# model aircraft engine display mounts



## jack620 (Jun 17, 2013)

Ladies & Gents,
does anyone have any plans for a nice display mount for a small 1cc CI engine? It's an ML Midge (see pic).
Chris


----------



## /// (Jun 17, 2013)

Sorry, don't have a design but I have seen at shows some nice folded and flame polished acrylic stands.
The nice thing about these(to me), done nicely, they are subtle and do not distract your attention from the engine.


----------



## jack620 (Jun 17, 2013)

Simon,
I've seen those in pics, but surprisingly I can't find them on eBay. I'll try a couple of hobby shops.


----------



## jack620 (Jun 18, 2013)

So does anyone know where to get these perspex stands? eBay and Google turn up a blank.


----------



## Ramon (Jun 18, 2013)

Hi Chris, I may be wrong here, but I don't think you will find these are a commercial item as such. Possibly a cottage industry job or made individually. 

You could try the MECOA site as members often display engines in a similar fashion.
Take a look at the Les Stone page on MEN too as he has a nice way of supporting his on a vertical brass rod and thick washer like base.

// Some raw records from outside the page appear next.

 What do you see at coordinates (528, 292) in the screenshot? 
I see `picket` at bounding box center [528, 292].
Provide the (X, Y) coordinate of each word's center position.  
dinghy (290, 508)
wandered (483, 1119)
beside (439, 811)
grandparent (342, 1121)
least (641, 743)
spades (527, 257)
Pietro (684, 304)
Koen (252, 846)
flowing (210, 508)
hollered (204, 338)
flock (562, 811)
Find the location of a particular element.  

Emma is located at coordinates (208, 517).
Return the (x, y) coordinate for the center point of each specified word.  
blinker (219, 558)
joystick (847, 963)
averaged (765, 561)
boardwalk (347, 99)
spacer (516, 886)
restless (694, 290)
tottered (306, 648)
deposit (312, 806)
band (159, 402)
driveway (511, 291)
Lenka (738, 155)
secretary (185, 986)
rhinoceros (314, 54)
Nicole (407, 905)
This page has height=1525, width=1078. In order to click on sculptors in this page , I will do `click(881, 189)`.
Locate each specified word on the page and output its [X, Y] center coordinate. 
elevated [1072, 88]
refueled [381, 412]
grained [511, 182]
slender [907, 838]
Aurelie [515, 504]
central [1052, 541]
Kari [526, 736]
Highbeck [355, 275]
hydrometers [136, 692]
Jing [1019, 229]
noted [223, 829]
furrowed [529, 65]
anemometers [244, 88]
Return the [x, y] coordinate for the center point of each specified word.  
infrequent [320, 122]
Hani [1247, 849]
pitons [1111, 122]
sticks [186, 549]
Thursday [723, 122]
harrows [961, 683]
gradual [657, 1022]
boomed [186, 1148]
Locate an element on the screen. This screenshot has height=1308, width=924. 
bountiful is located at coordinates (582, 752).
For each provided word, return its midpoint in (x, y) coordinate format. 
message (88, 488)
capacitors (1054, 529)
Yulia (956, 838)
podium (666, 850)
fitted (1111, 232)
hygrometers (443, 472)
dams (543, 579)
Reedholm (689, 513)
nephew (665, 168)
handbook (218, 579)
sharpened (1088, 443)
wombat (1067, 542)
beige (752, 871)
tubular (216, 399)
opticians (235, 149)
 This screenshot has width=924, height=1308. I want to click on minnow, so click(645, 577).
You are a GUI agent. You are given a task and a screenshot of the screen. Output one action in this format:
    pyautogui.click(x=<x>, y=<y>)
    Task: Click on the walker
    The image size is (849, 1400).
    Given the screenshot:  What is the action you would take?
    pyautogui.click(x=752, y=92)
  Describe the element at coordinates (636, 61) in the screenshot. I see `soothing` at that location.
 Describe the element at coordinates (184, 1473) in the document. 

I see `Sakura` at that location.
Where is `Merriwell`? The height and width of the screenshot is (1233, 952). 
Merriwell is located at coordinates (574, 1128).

The engine looks good, time to get some fuel in eh 

Regards - Ramon


----------



## What (Jun 18, 2013)

You can very easily make stands such as those by using a heat gun (or other heating device) on a strip of plastic whatever width and thickness you desire.    Heat and then bend, hold in place until the curve is set. A sharp corner to use as a guide helps immensely.


----------



## jack620 (Jun 18, 2013)

Thanks Gents. 

Ramon,
Saturday is the day of reckoning! I hope to be able to post a video of at least one running engine.

Chris


----------



## Swifty (Jun 18, 2013)

Chris, most suppliers of acrylic will be able to bend the material for you. Polycarbonate is able to be bent in its cold state, not acrylic though.

Paul.


----------



## jack620 (Jun 18, 2013)

Thanks Paul. One of our forum members has PMd me and kindly offered to CNC me a stand in Perspex. I just need to come up with some dimensions.

Chris


----------



## jack620 (Jul 13, 2013)

One of our HMEM members has kindly made me a pair of perspex engine mounts on his CNC router free of charge. Now that's what I call service! I won't name the member lest he is inundated with requests. He can out himself if he is brave enough!

I have drilled and tapped the mounts to take 2.5mm SHCS. 

Chris


----------